Toxoplasmosis is usually diagnosed using serological tests with increases in specific IgG and IgM antibodies. However, these tests are not reliable in immunocompromised patients, nor is it possible to differentiate clearly between the acute and latent forms of toxoplasmosis [1,2]. Because a relatively high percentage of individuals have antibodies without a recognized parasite infection, the early detection of Toxoplasma gondii antigen in the serum or other body fluids of patients would help to diagnose correctly and prevent late complications. For detecting Toxoplasma antigen, several laboratory procedures are available. Direct detection procedures, such as microscopic examination, immune histology, or cell culture are reliable, but they are either insensitive or time-consuming [1,2]. PCR is highly sensitive and specific, although heme, heparin, and other poorly characterized substances have been reported to decrease the efficiency of PCR [3]. ELISA is considered to be a highly sensitive, practical method for detecting the parasite antigen [2]. Many reports have discussed titrating serum antibodies in hosts after Toxoplasma infection, however, little information is available on the correlations among parasitemia, circulating antigens, and antibody titers in T. gondii-infected hosts.

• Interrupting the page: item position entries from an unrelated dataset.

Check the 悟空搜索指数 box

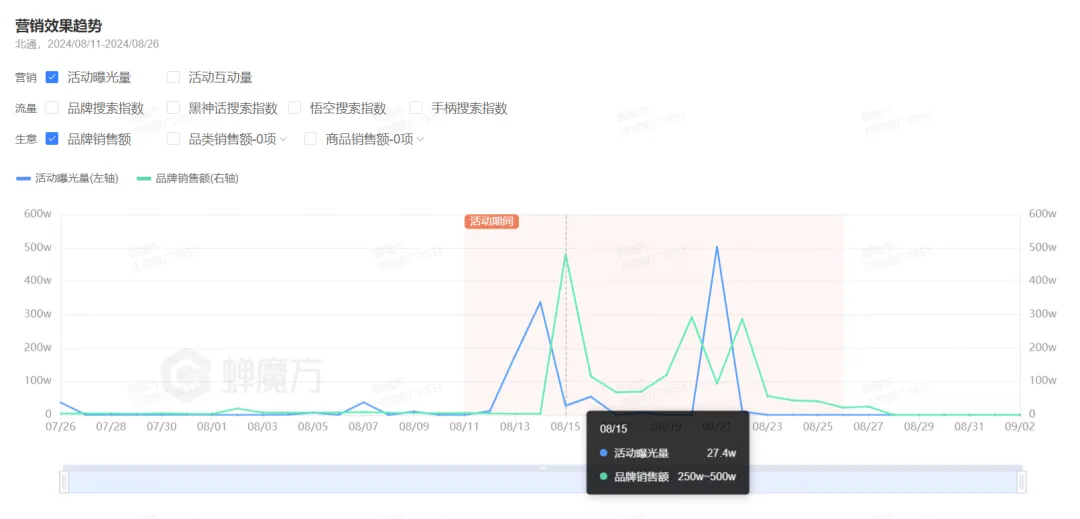pos(295,108)
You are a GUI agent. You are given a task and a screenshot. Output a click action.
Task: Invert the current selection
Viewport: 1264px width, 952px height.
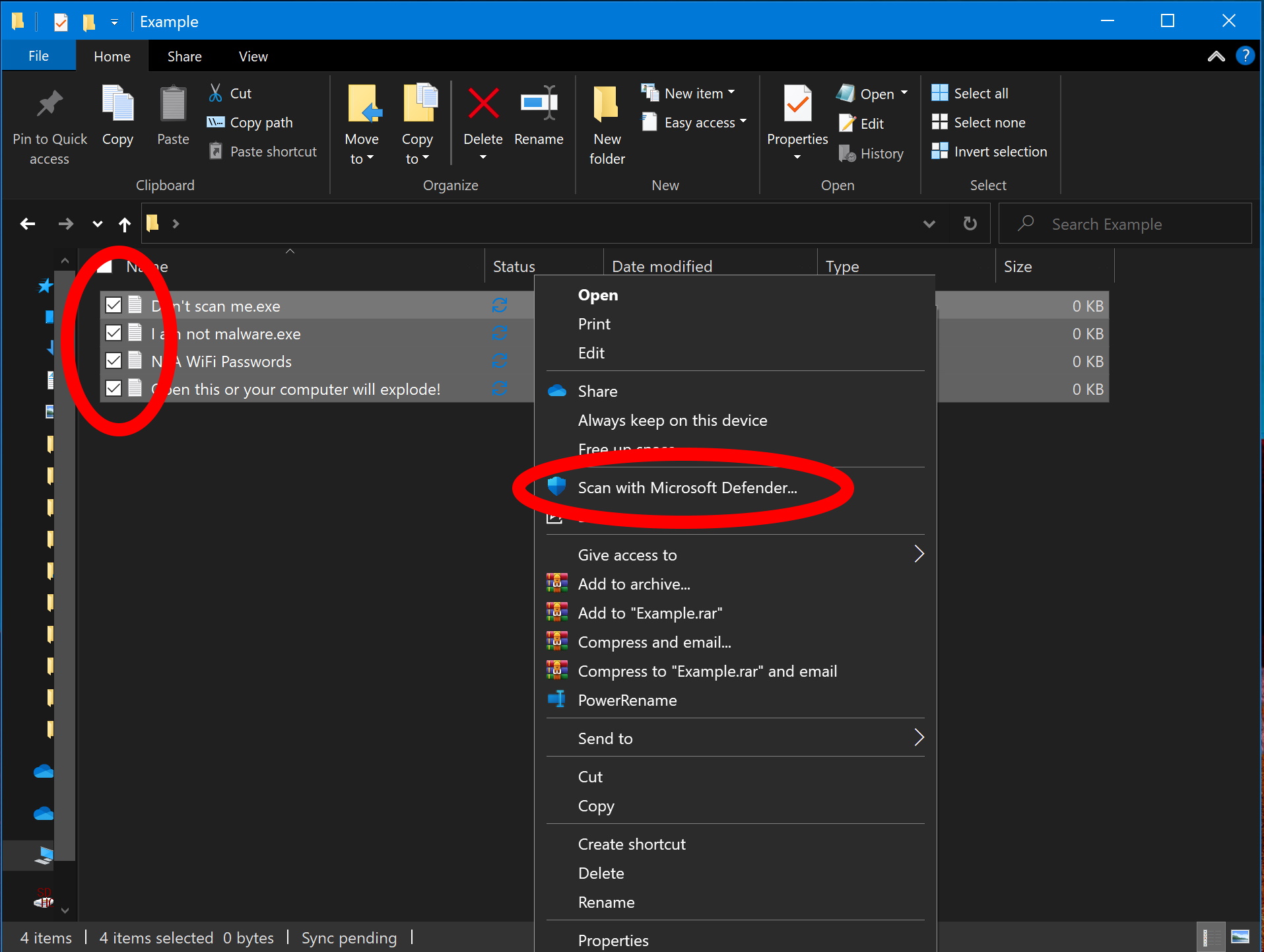pos(990,151)
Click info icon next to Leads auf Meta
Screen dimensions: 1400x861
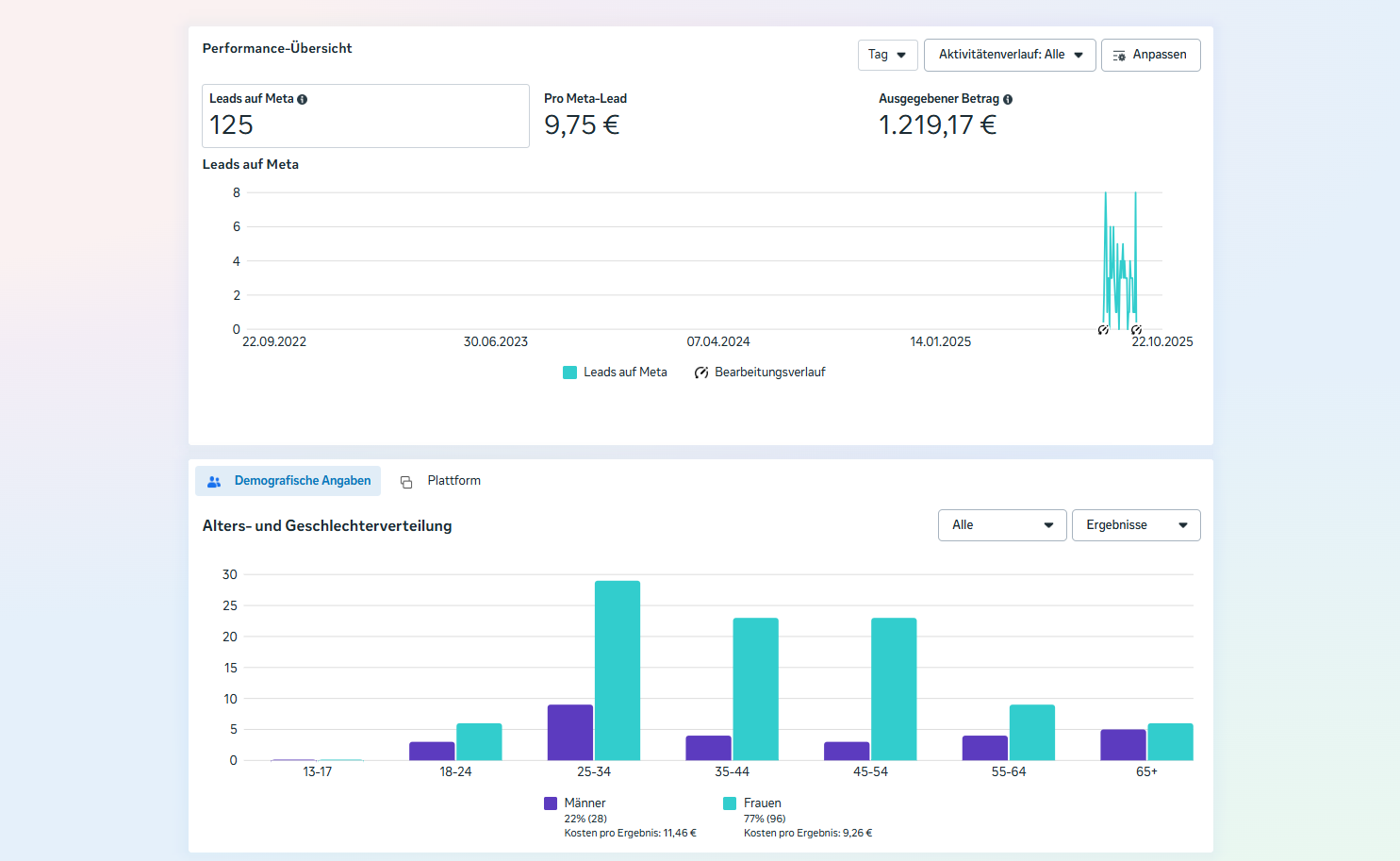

To assess the sequential changes in parasite antigen and antibody responses in blood, 5 New Zealand white rabbits weighing 2-3 kg were infected with 1,000 tachyzoites of the RH strain of T. gondii subcutaneously. Then, blood samples were drawn from an ear vein of each rabbit every other day for 20 days. To check parasitemia in the rabbits, 0.5 ml of heparinized blood from each rabbit was injected intraperitoneally into 4 mice, and their survival was monitored for 20 days after infection.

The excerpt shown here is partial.